Scientific classification
- Kingdom: Animalia
- Phylum: Chordata
- Class: Actinopterygii
- Order: Acanthuriformes
- Family: Sparidae
- Genus: Calamus
- Species: C. penna
- Binomial name: Calamus penna (Valenciennes, 1830)
- Synonyms: Pagellus penna Valenciennes, 1830 ; Pagellus microps Guichenot, 1853 ; Pagellus humilis Poey, 1868 ; Grammateus medius Poey, 1872 ; Pagellus milneri Goode & T. H. Bean, 1879 ;

= Sheepshead porgy =

- Authority: (Valenciennes, 1830)
- Conservation status: LC

Species of fish

The sheepshead porgy (Calamus penna), also known as the littlemouth porgy or speckled porgy, is a species of marine ray-finned fish belonging to the family Sparidae, the seabreams and porgies.
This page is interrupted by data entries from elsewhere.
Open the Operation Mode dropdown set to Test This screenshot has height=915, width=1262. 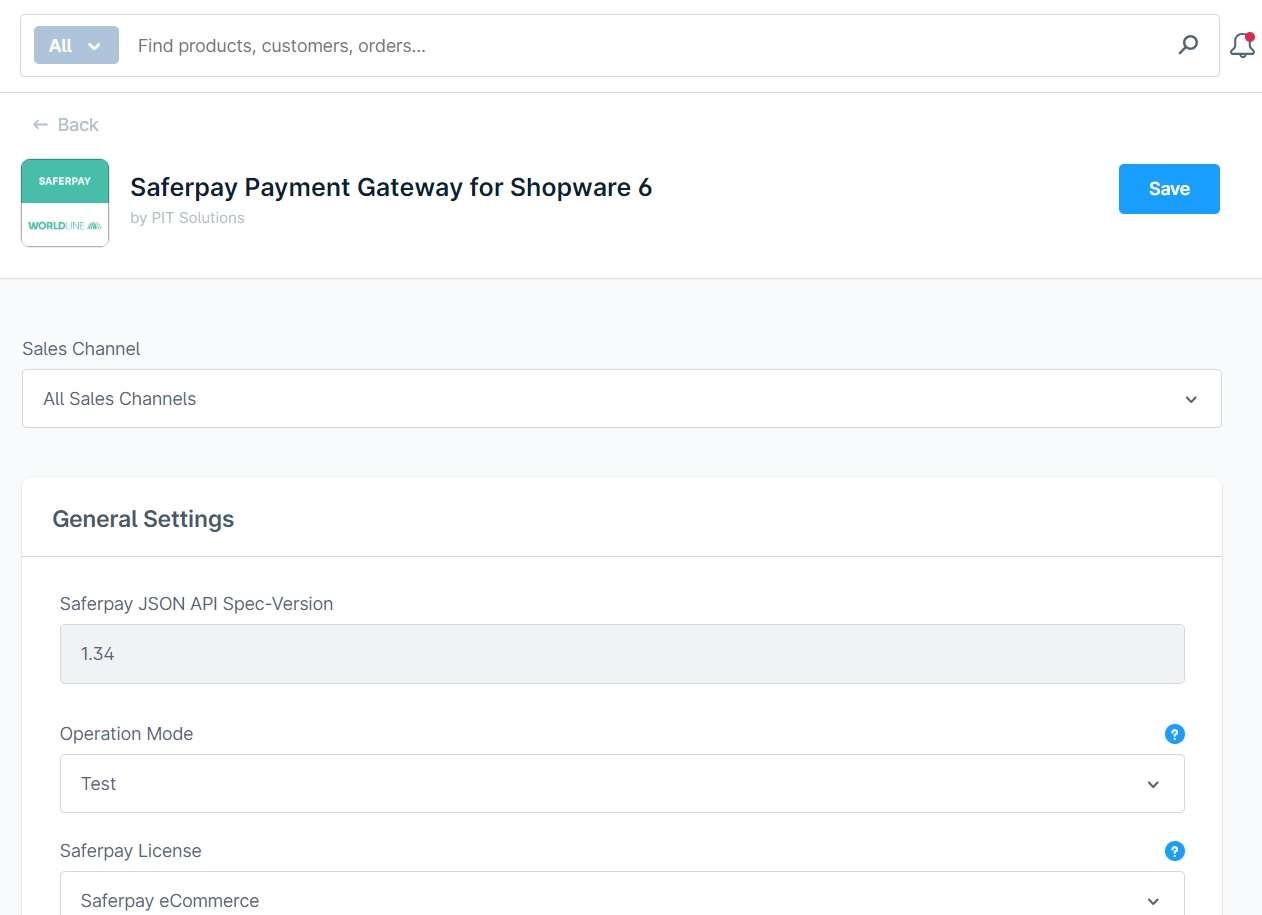tap(621, 784)
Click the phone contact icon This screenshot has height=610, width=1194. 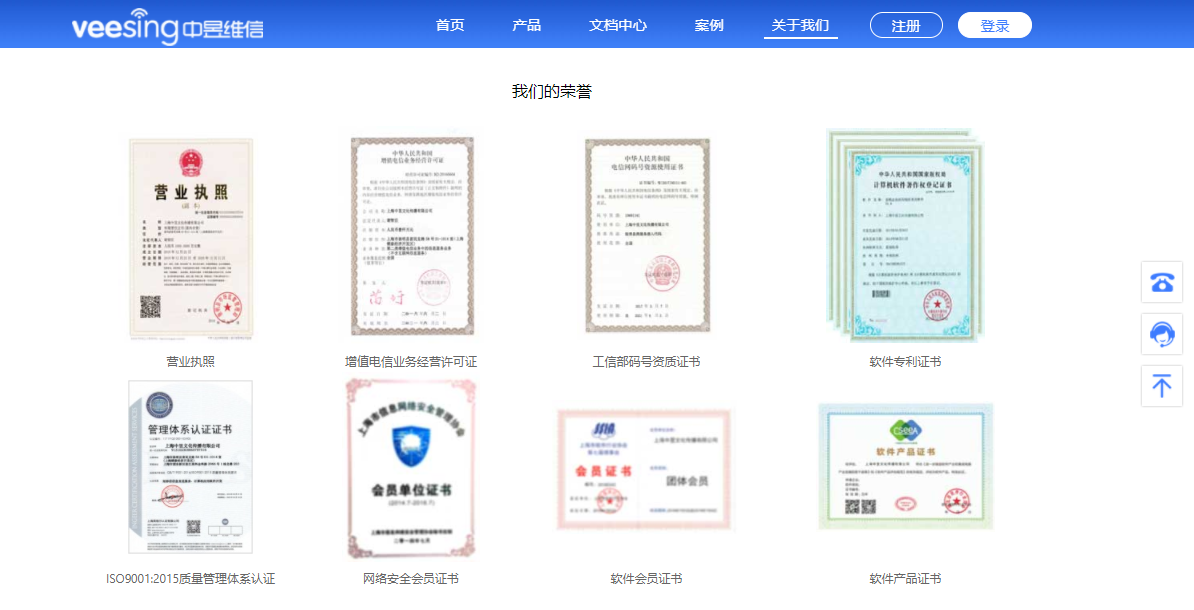[x=1161, y=282]
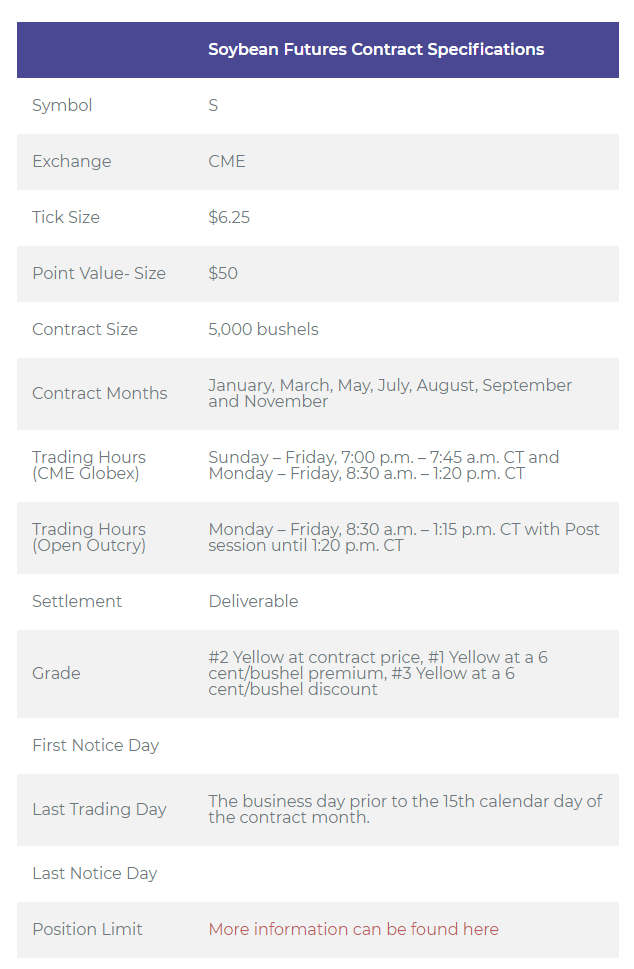Click the Grade row label
The image size is (634, 969).
(x=56, y=673)
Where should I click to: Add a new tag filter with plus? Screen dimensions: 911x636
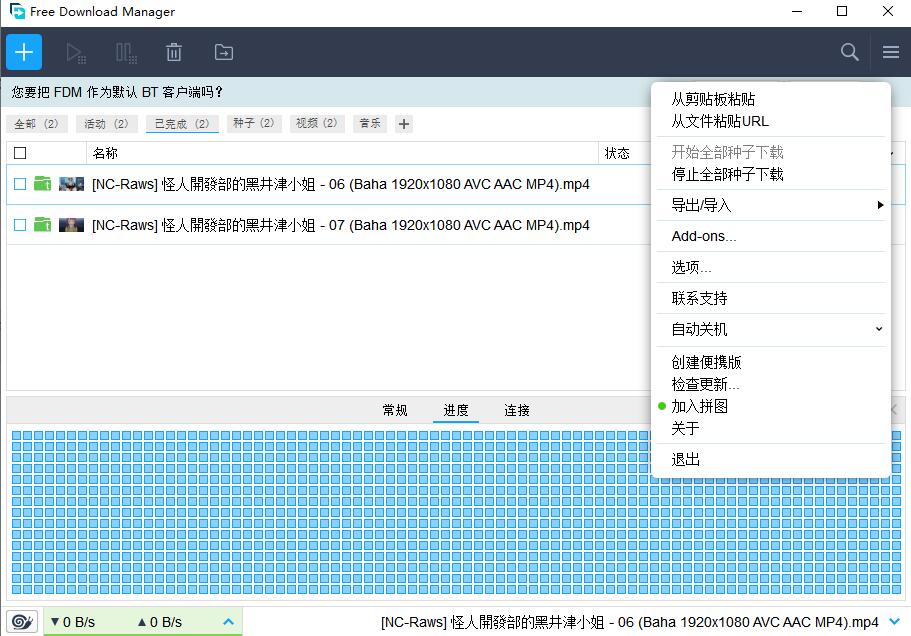[x=404, y=124]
This species is found in the Western Atlantic Ocean.

==Taxonomy==
The sheepshead porgy was first formally described in 1830 as Pagellus penna by the French zoologist Achille Valenciennes with its type locality given as Brazil. The genus Calamus is placed in the family Sparidae within the order Spariformes by the 5th edition of Fishes of the World. Some authorities classify this genus in the subfamily Sparinae, but the 5th edition of Fishes of the World does not recognise subfamilies within the Sparidae.

==Etymology==
The sheepshead porgy's specific name is penna, this means "quill" apparently an allusion to the hollow, pen-like second spine in the anal fin spine, however in this case Valenciennes stated it was so named for its affinity with C. calamus, the specific name of which also means "quill" or "pen".

==Description==
The sheepshead porgy, like other Calamus porgies has a deep, compressed body and deep head. The dorsal profile of the head is smoothly convex and is not all that steep and the snout is blunt. The posterior nostrils are elongated and even similar to slits. The mouth is moderately large, extending to beneath the front of eye and the upper jaw protrudes just beyond the lower jaw. The upper lip is split into 2 nearly equal parts by a horizontal groove. The suborbital bone overlaps the rear of the maxilla. The low dorsal fin is supported by 13 spines and 12 soft rays and the anal fin is short supported by 3 small spines and 10 to 11 soft rays. The overall color is silvery, with lavender, blue and yellow iridescences on the scales. There are normally indistinct stripes along body. There is occasionally a bluish-gray stripe below the eye as well as a dark brown bar, The upper base of the pectoral fin has a blackish spot. On live fish there may be around 7 dark bars. The sheepshead porgy has a maximum published total length of 46 cm although 28 cm.

==Distribution and habitat==
The sheepshead porgy is found in the Western Atlantic Ocean from Florida south through the West Indies and Caribbean south as far as Brazil. This species is found in clear reef areas between 3 and 87 m over soft or rubble seabeds. The juveniles are found in seagrass beds.